START EXTRACT
PATHOGENS such as a bacterium which causes the potentially lethal leptospirosis disease, salmonella, and an organism that can lead to heart conditions which can end in death, have been found in local wildlife which is consumed by the population as “wild meat.”
This was disclosed by director of veterinary public health Dr Saed Rahaman as he addressed the Health Ministry’s covid19 media briefing on Friday.
The natural reservoir for the covid19 virus is strongly believed to be bats, and the disease was first recorded as coming from a “wet market” (where animals are slaughtered on the spot for sale) in Wuhan, China.
Asked about studies of possible viruses in local wildlife, especially species that people eat, Rahaman said studies are being done at the University of the West Indies by lecturer in anatomical pathology Dr Rod Suepaul and other researchers.
Rahaman said there have been wild meat studies in the past, particularly for the pathogen
Trypanosoma cruzi, which causes heart disease in humans and which is passed on to wild animals by the bite of an infected bug called the “kissing bug.” The pathogen is then passed on to humans who eat the wild animal. A pathogen is any bacterium, virus or other microorganism that causes disease.
END EXTRACT
START ENTRIES SHOWN
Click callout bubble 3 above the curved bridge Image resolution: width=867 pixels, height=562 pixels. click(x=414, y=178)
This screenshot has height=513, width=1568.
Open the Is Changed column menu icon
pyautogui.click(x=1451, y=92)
END ENTRIES SHOWN
START ENTRIES SHOWN
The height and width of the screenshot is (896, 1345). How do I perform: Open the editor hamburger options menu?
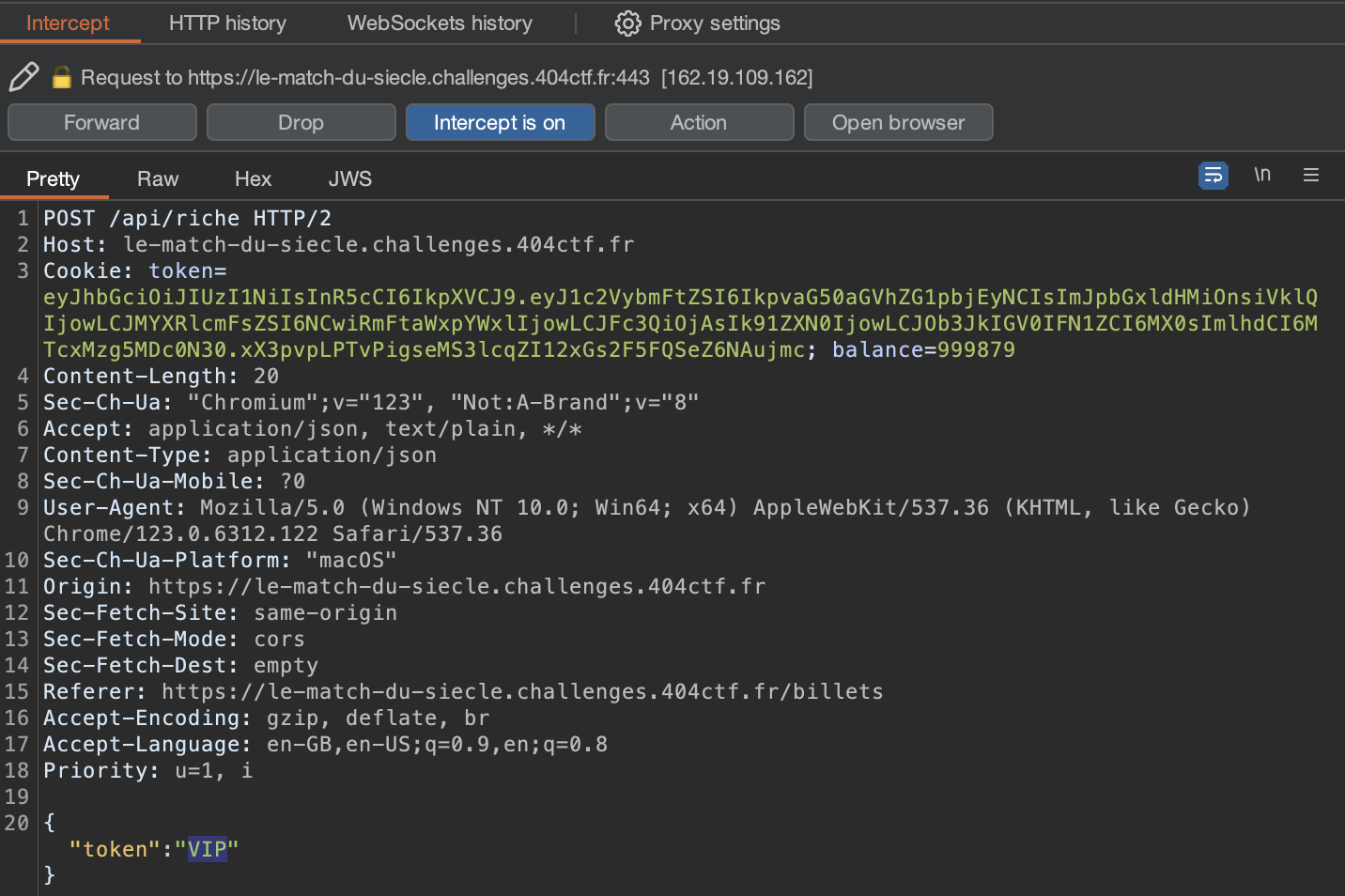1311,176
END ENTRIES SHOWN
START ENTRIES SHOWN
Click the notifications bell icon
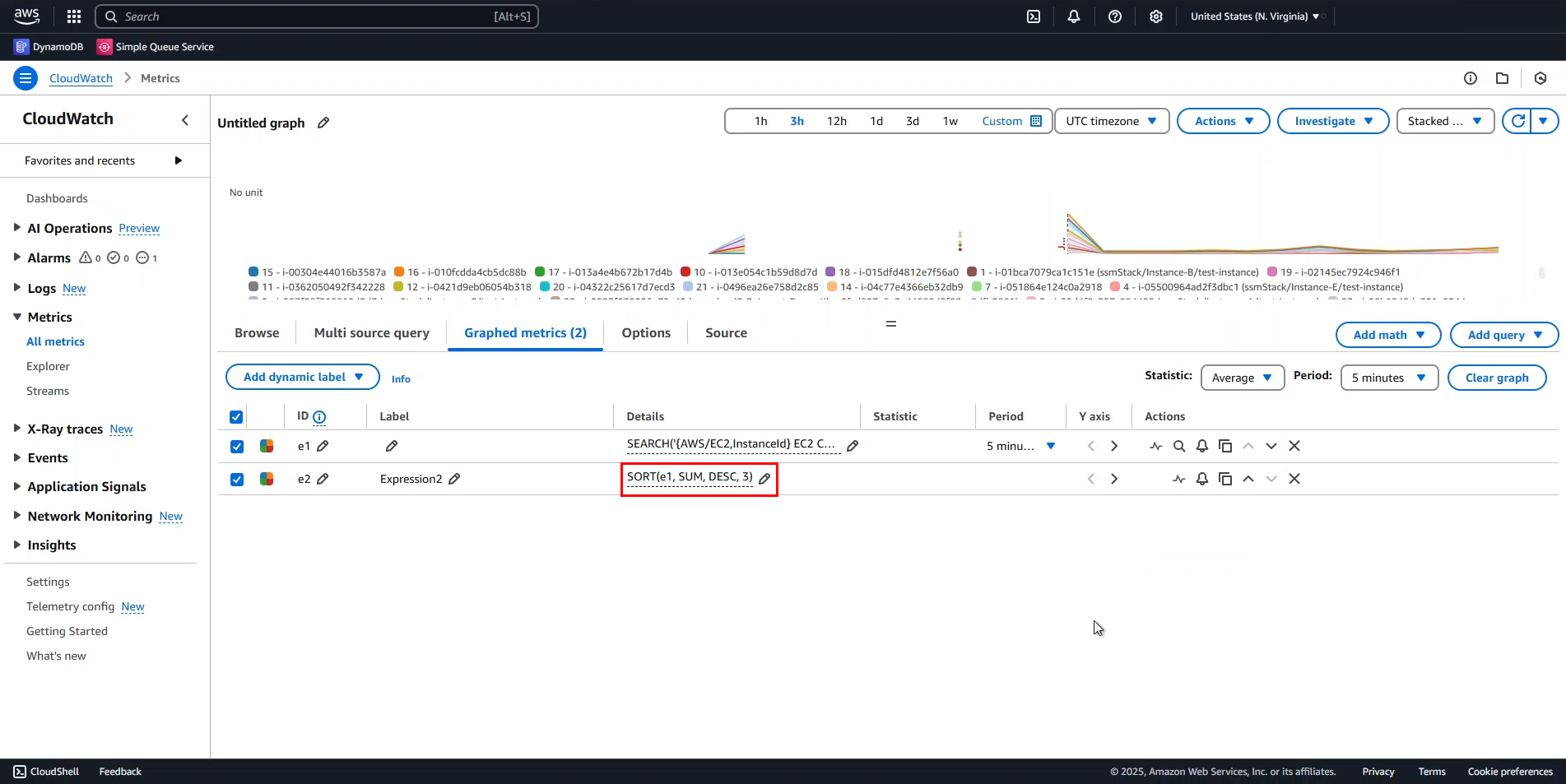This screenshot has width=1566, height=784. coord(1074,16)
END ENTRIES SHOWN
> WHAT THIS EXERCISE ASKS
[1] Answer these questions about the wild meat article:
(a) Who disclosed the pathogen findings, and at what event?
(b) At which university are studies of local wildlife being done?
(c) What insect passes Trypanosoma cruzi on to wild animals?
[2] Rewrite the wild meat article from "This was disclosed" to "and other researchers.", substituting "press conference" for "media briefing".
[3] In one to three sentences, explain how Trypanosoma cruzi reaches humans, according to the wild meat article.
Use only the wild meat article to answer.

> EXERCISE SOLUTIONS
[1]
(a) Dr Saed Rahaman, director of veterinary public health, disclosed them at the Health Ministry's covid19 media briefing on Friday.
(b) The University of the West Indies.
(c) The "kissing bug."

[2]
This was disclosed by director of veterinary public health Dr Saed Rahaman as he addressed the Health Ministry’s covid19 press conference on Friday.
The natural reservoir for the covid19 virus is strongly believed to be bats, and the disease was first recorded as coming from a “wet market” (where animals are slaughtered on the spot for sale) in Wuhan, China.
Asked about studies of possible viruses in local wildlife, especially species that people eat, Rahaman said studies are being done at the University of the West Indies by lecturer in anatomical pathology Dr Rod Suepaul and other researchers.

[3] An infected bug called the "kissing bug" bites wild animals and passes the pathogen to them. Humans then get the pathogen by eating those wild animals.